To establish the cutting teeth at the end of the tool, the end face of the cylindrical bar is first dished about one to three degrees so that the center of its end face is slightly deeper than the periphery. Next it is ground in a gashing operation to provide gashes which open out of the dished end face and generally align with the flutes. The gashes in effect create end cutting teeth at the end of the tool, there being a separate tooth at the end of each flute. Then primary and secondary surfaces are ground into the end face between gashes in a facing operation to establish cutting edges with the back surfaces of the gashes and trailing clearances. Finally, radii are ground into the tool to merge the end cutting edges along the gashes and peripheral cutting edges along the flutes. Since the teeth at the end of the tool are generated on hardened tool steel, the dishing, gashing, facing and radiusing operations are all achieved by grinding with an abrasive wheel.

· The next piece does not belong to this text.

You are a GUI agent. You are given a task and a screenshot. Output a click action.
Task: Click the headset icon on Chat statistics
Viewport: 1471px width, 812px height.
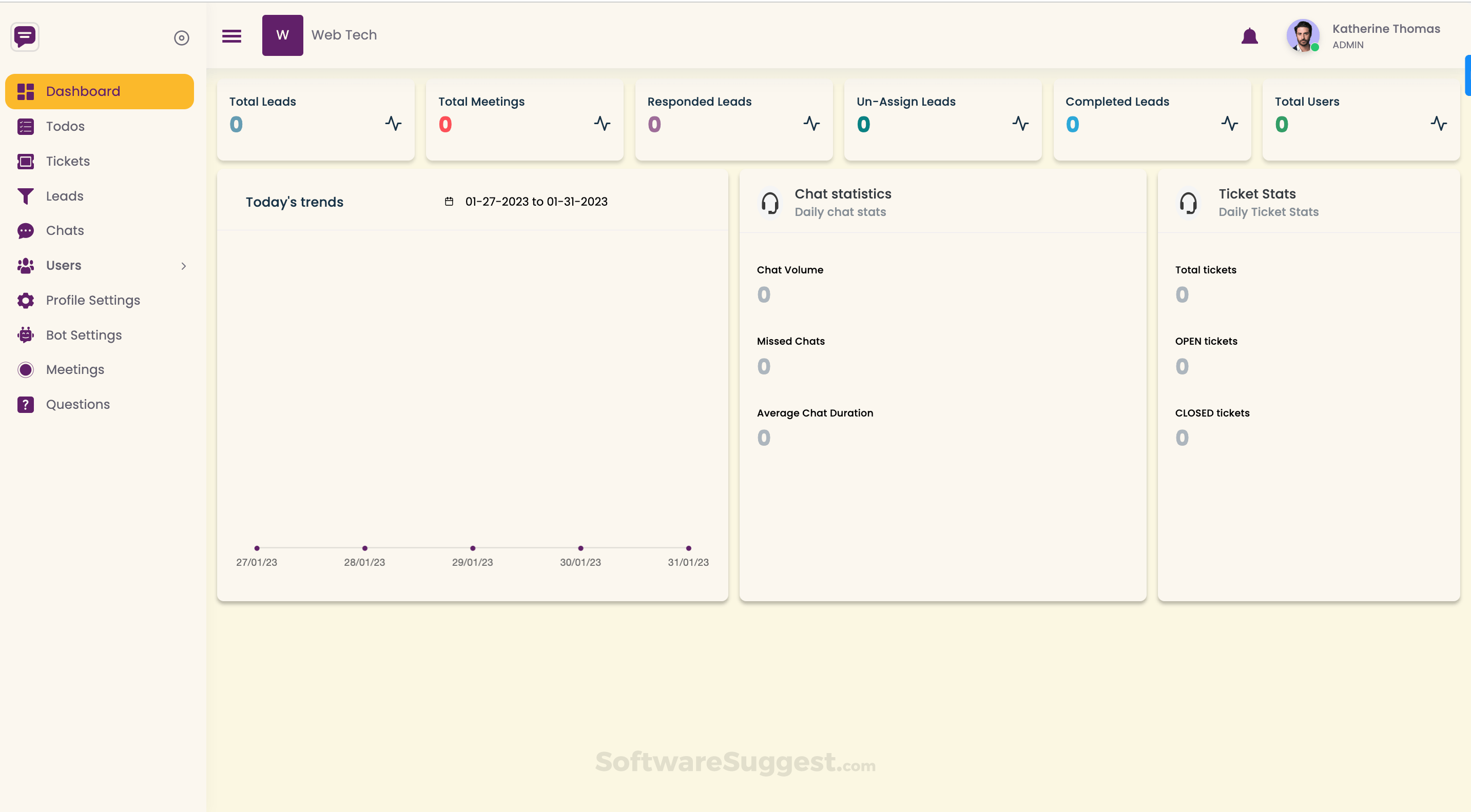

Moreover, dull or damaged end mills are reconditioned by cutting off their ends, regrinding their flutes, and then establishing a new set of end teeth by the foregoing dishing, gashing, facing and radiusing operations.

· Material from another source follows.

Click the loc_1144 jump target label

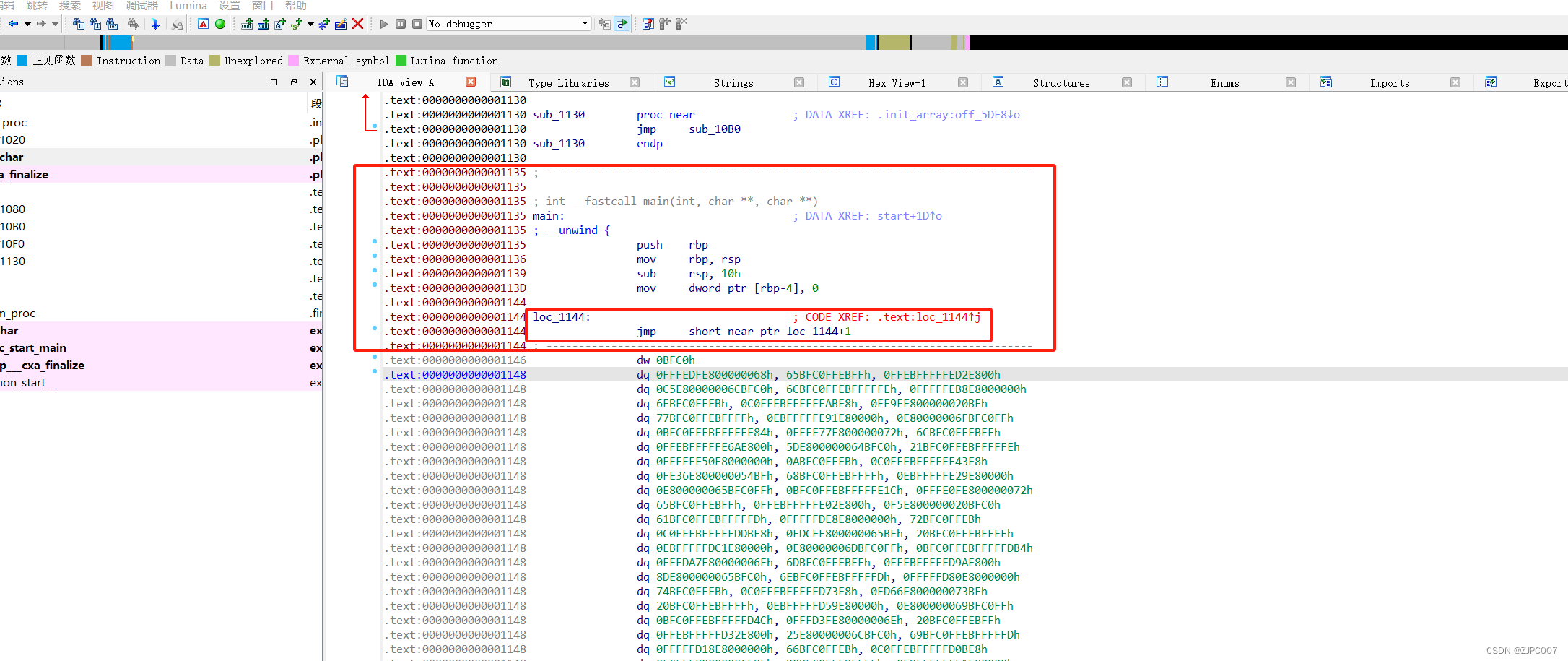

Most end mills are gashed on a universal tool grinders that are manually operated. As a consequence, the quality of the grind depends to a large measure on the skill and judgment of the operator, but even with skilled grinding machine operators, the finish grinds for the gashes vary from one end mill to another. Moreover, the grinding is tedious and time consuming work requiring the skills of experienced machine operators. Aside from that, the typical universal tool grinder has a relatively small grinding wheel and a low powered motor to drive it, and this necessitates frequent dressings of the wheel. This is likewise a manual operation which can affect the geometry of the gashes that are eventually cut. Furthermore, the grinding wheel of a universal tool grinder operates dry since the grinder does not accomodate a coolant system, and this can cause excessive temperatures and reduce the metal hardness along the cutting edges of the end mill--the very regions which should remain as hard as possible.